What you need to do:
a) In the ivermectin article, rewrite the paragraph beginning "The podcast pitched a specific pairing" as a short bulleted list that keeps its main facts.
b) Write out the ivermectin article word for word from "The prescribing surge" up to and including "podcast audience geography.".

Quoted passage:
JAMA Netw Open
The Rogan effect: ivermectin scripts double after cancer claim

Clinical Takeaway: Clinicians caring for patients with cancer may want to ask directly about alternative treatment use, particularly if resistance to recommended therapy is suspected. This off-label combination carries no efficacy evidence in cancer and may lead patients to delay or abandon proven therapies.
Celebrity health endorsements have a long track record of moving real prescribing behavior, but their reach into the weighty sphere of oncology has been less well documented. This analysis tested whether a high-profile January 2025 podcast appearance promoting ivermectin plus fenbendazole as a cancer treatment shifted prescribing in the months that followed.
The podcast pitched a specific pairing (ivermectin plus fenbendazole), but the study tracked ivermectin combined with any drug in the broader benzimidazole class. Combination prescribing across all patients roughly doubled in the seven months after the podcast aired, compared with the same months in 2024. Among patients with a recent cancer diagnosis, prescribing climbed more than two and a half times higher. No comparable jump appeared in earlier years of the dataset, which stretches back to 2018.
The prescribing surge tracked closely with the audiences most likely to encounter the original content. Increases were concentrated in the U.S. South, where prescribing roughly tripled overall and nearly quadrupled among cancer patients.
White patients saw rates more than two and a half times higher. Men outpaced women, and adults under 65 saw bigger jumps than older patients. Other regions and demographic groups showed little change. The authors describe the pattern as "selective amplification and reach of health misinformation," with prescribing geography mirroring podcast audience geography.
There is no rigorous clinical trial evidence that ivermectin, fenbendazole, or other benzimidazoles treat cancer. The National Cancer Institute has announced plans to study ivermectin in cancer, but no findings yet support clinical use. Patients facing a life-threatening diagnosis may delay or abandon conventional therapy in favor of an unproven regimen.
The study drew on deidentified electronic health record data covering 68.4 million patients across 67 U.S. health care organizations. Investigators identified same-day prescriptions for ivermectin plus any benzimidazole (albendazole, fenbendazole, mebendazole, or thiabendazole) in ambulatory settings from January 2018 through July 2025, then compared monthly rates after the podcast with the same months in 2024. The broader class was tracked because records do not always specify which benzimidazole was ordered.
"Protecting vulnerable populations from misinformation-driven deviations from evidence-based care requires coordinated action by clinicians, health systems, researchers, and policymakers," the authors concluded.

Supplied records:

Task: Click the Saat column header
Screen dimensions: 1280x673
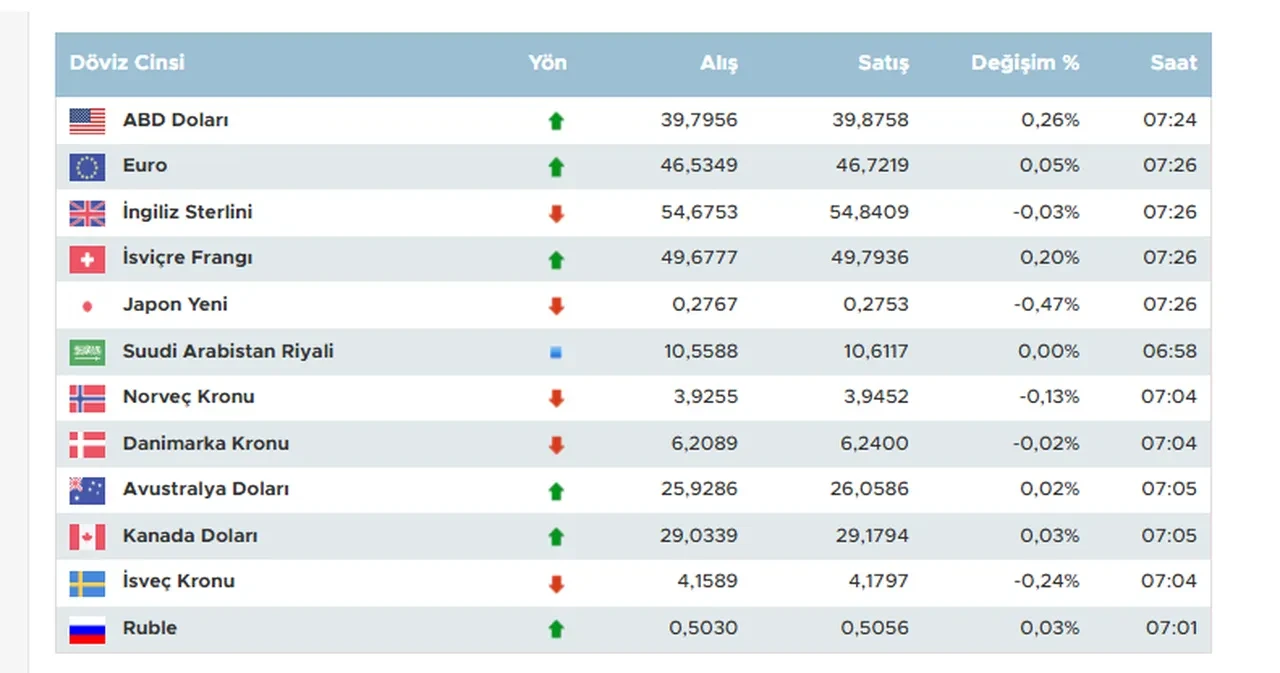Action: [x=1175, y=62]
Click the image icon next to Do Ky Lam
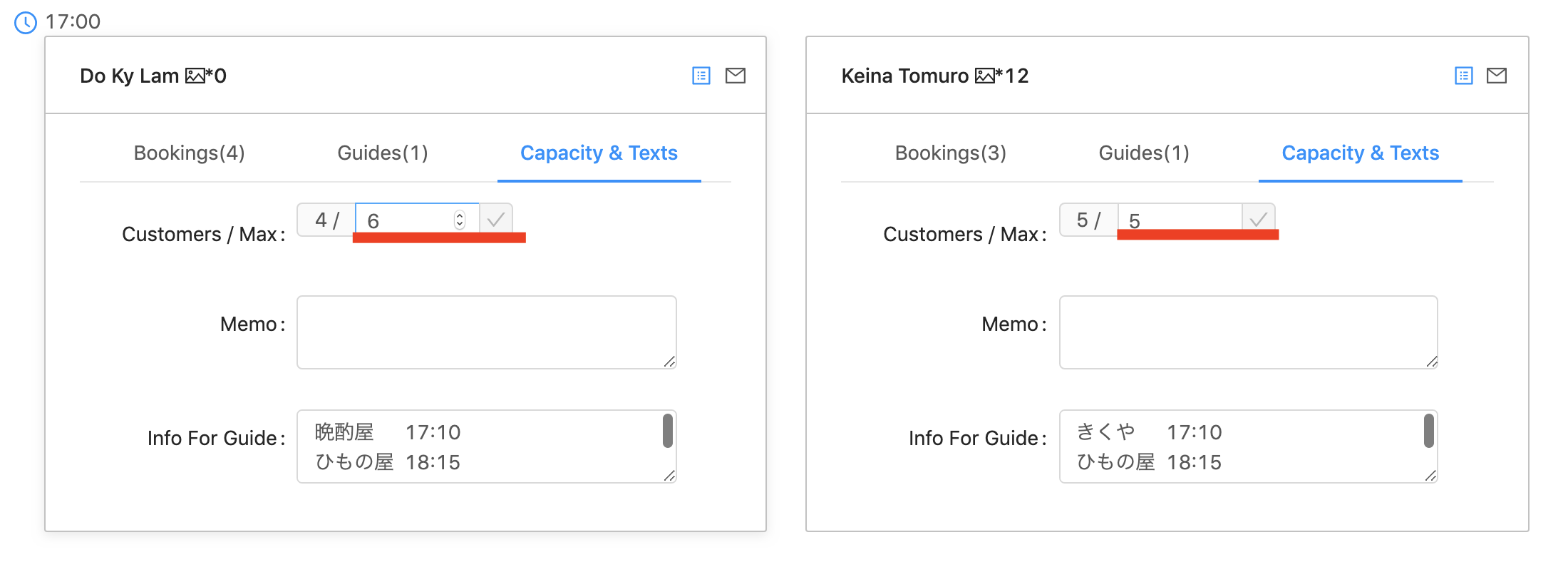 pos(195,76)
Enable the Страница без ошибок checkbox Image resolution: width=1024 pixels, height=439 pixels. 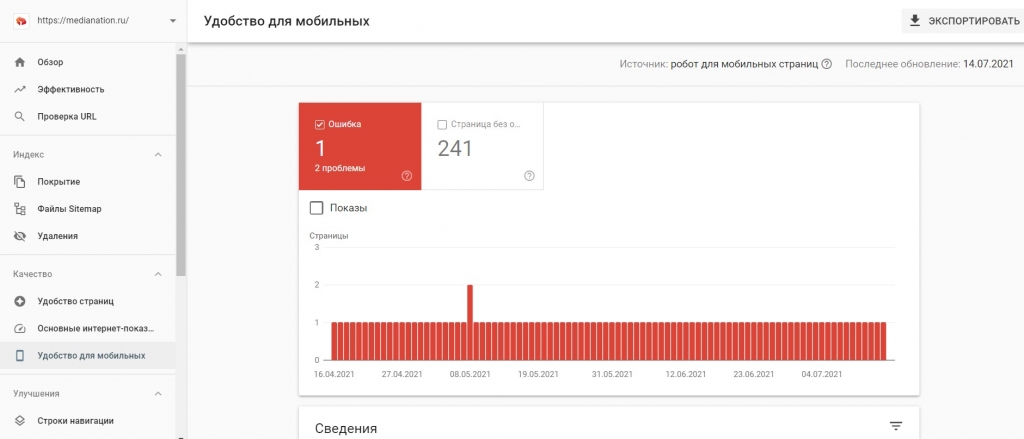(x=442, y=124)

Task-by-task solutions:
a)
- The podcast promoted ivermectin plus fenbendazole, but the study tracked ivermectin combined with any benzimidazole-class drug.
- Across all patients, combination prescribing roughly doubled in the seven months after the podcast aired, compared with the same months in 2024.
- Among patients with a recent cancer diagnosis, prescribing rose more than two and a half times.
- No comparable jump appeared in earlier years of the dataset, which goes back to 2018.

b)
The prescribing surge tracked closely with the audiences most likely to encounter the original content. Increases were concentrated in the U.S. South, where prescribing roughly tripled overall and nearly quadrupled among cancer patients.
White patients saw rates more than two and a half times higher. Men outpaced women, and adults under 65 saw bigger jumps than older patients. Other regions and demographic groups showed little change. The authors describe the pattern as "selective amplification and reach of health misinformation," with prescribing geography mirroring podcast audience geography.